Overlap was most effective at moderate chunk sizes. At 2,000 tokens, it added helpful context. But at smaller sizes, it merely introduced noise, degrading signal quality

These findings challenge a common assumption in AI design, that smaller chunks automatically improve precision. In reality, more data is not better if it’s poorly structured. When chunking is treated as an afterthought or left to defaults it can quietly undermine retrieval accuracy, inflate costs, and reduce confidence in the system’s outputs.

This isn’t just an engineering concern. It’s a strategic lever. Getting it right means your AI retrieves exactly what matters, when it matters.

The cost of getting it wrong

When AI retrieves the wrong chunk or fails to retrieve the right one, the system doesn’t just stumble. It misleads, omits, or invents. In high-accountability settings like government, research, or regulation, these aren’t edge-case bugs. They’re trust failures.
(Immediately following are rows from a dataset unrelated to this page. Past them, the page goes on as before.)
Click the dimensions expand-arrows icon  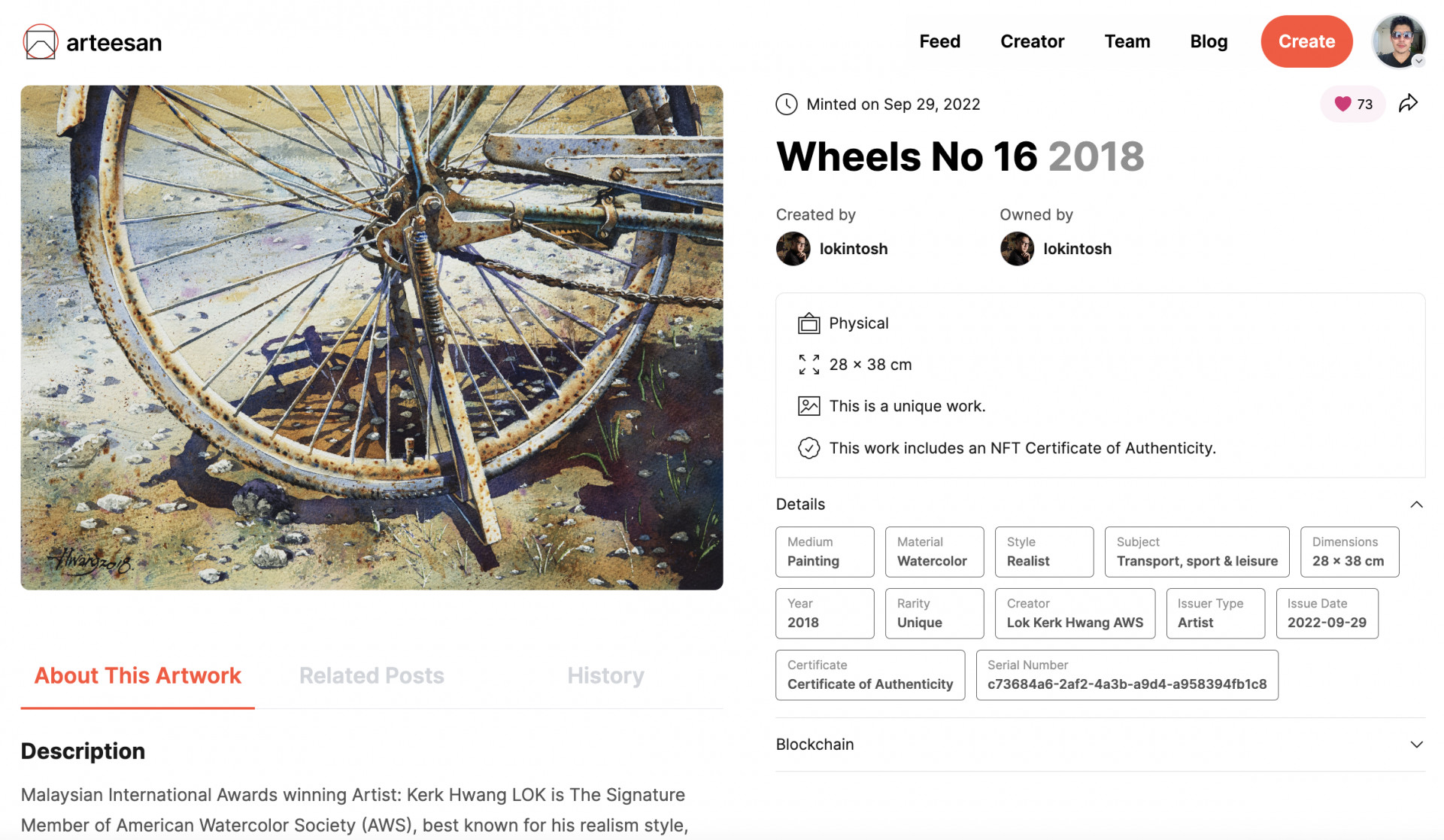808,365
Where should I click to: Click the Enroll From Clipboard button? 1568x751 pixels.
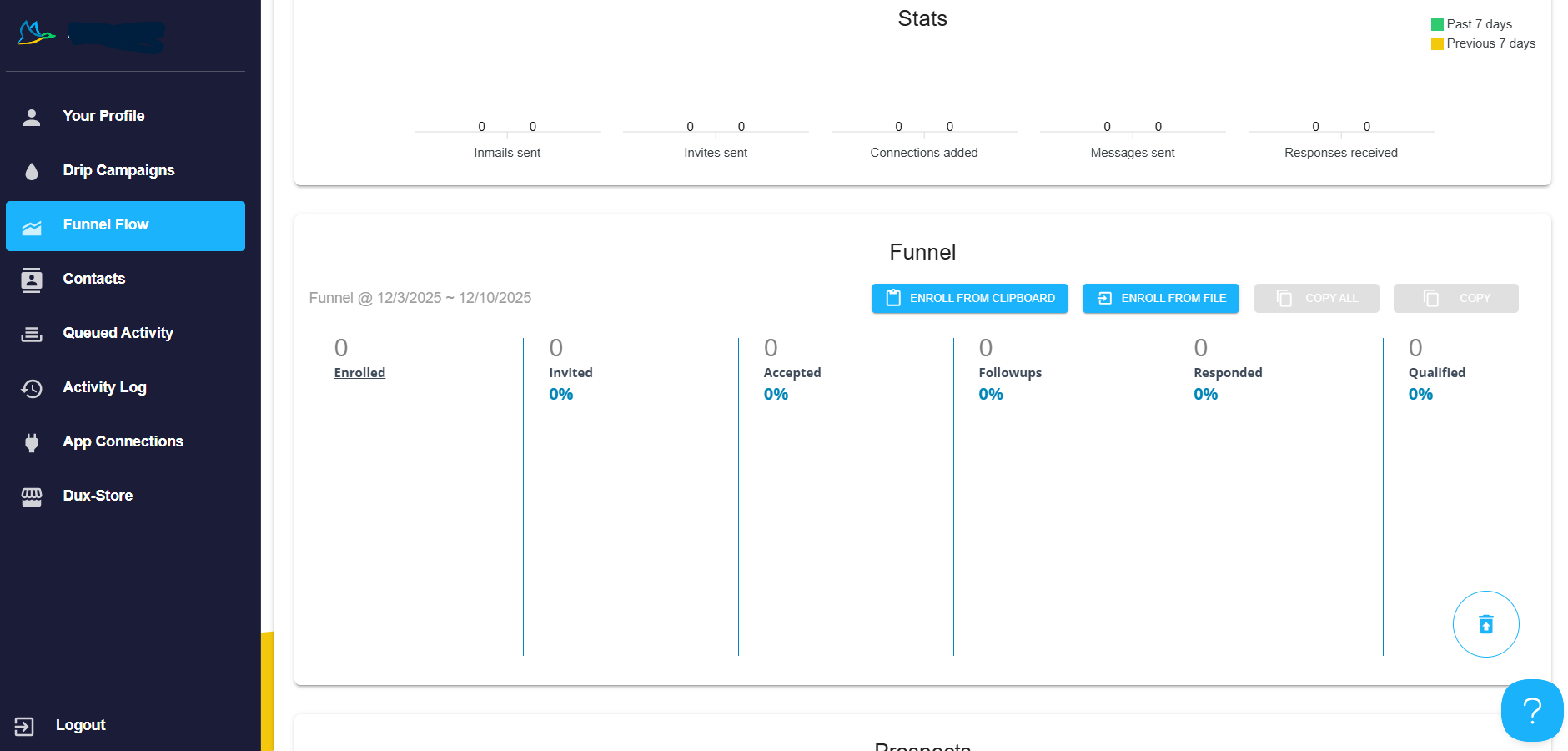pyautogui.click(x=969, y=298)
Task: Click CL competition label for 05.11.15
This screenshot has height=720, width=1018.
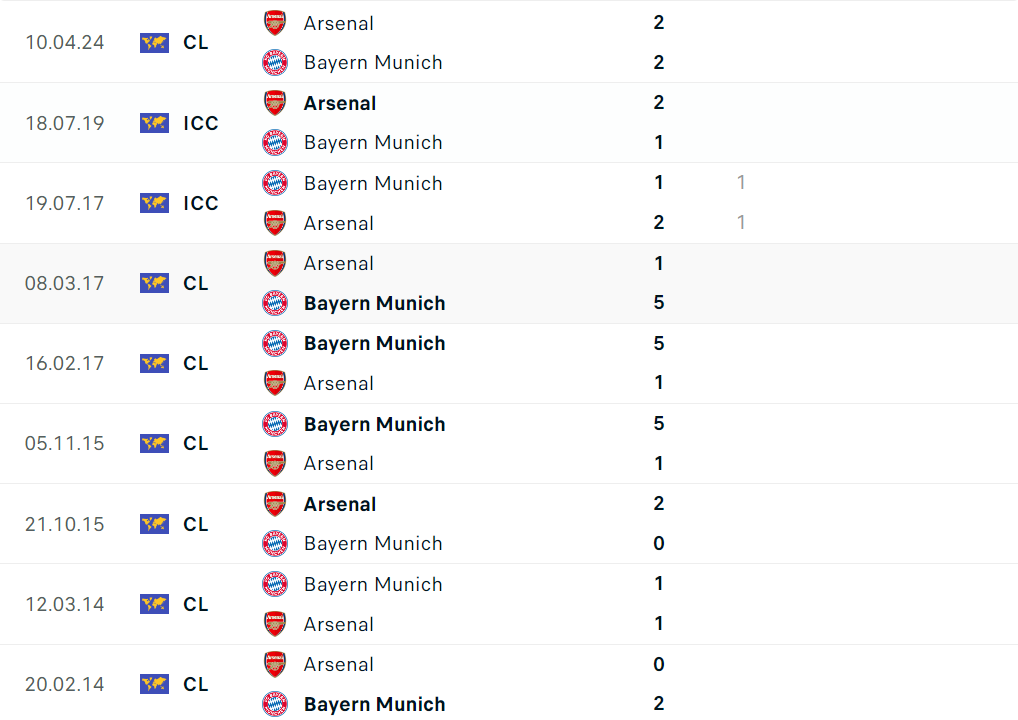Action: pos(196,443)
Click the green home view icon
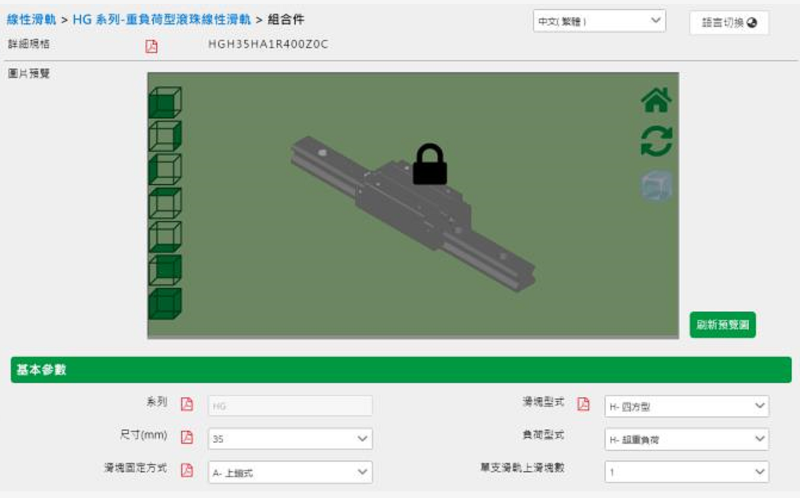 [656, 100]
Misaligned chunking leads to:

  • Missing critical context in legal, scientific, or procedural queries
  • Over-reliance on hallucinations, as the model tries to “fill in the blanks”
  • Poor user trust and slow adoption, even when the core model is sound
  • Escalating infrastructure costs, driven by bloated embeddings and excessive retrieval

To the user, it looks like your AI doesn’t work or isn’t performing as efficiently or effectively as it should be. In reality, your data pipeline is broken, and the model is only as good as the structure it retrieves from.

How to fix it

Optimising chunk size isn’t about chasing technical perfection, it’s about creating reliable, responsive systems that people trust. Fortunately, improving retrieval precision doesn’t require a full rebuild. It requires a smarter approach to structure.

  • Start with 2000-token chunks and an overlap of 250 tokens, this size consistently hits the semantic sweet spot
  • Avoid overly large or small chunks. Large chunks dilute meaning. Small chunks fragment context and inflate system load
  • Explore semantic or sentence-based chunking using NLP techniques to respect natural boundaries
  • Use hybrid scoring Combine sparse (BM25) and dense (vector) approaches to improve relevance
  • Continuously evaluate using real documents, queries, and feedback loops

Why this matters now

As AI moves from experimental to embedded guiding decisions in justice, health, policy, climate, and beyond the invisible layers beneath the surface matter more than ever.

The future of AI performance won’t be defined by bigger models alone. It will be shaped by the discipline, design, and data practices that support them.

Get chunking wrong, and the system will mislead with confidence. Get it right, and your AI can inform, support, and scale with clarity and trust.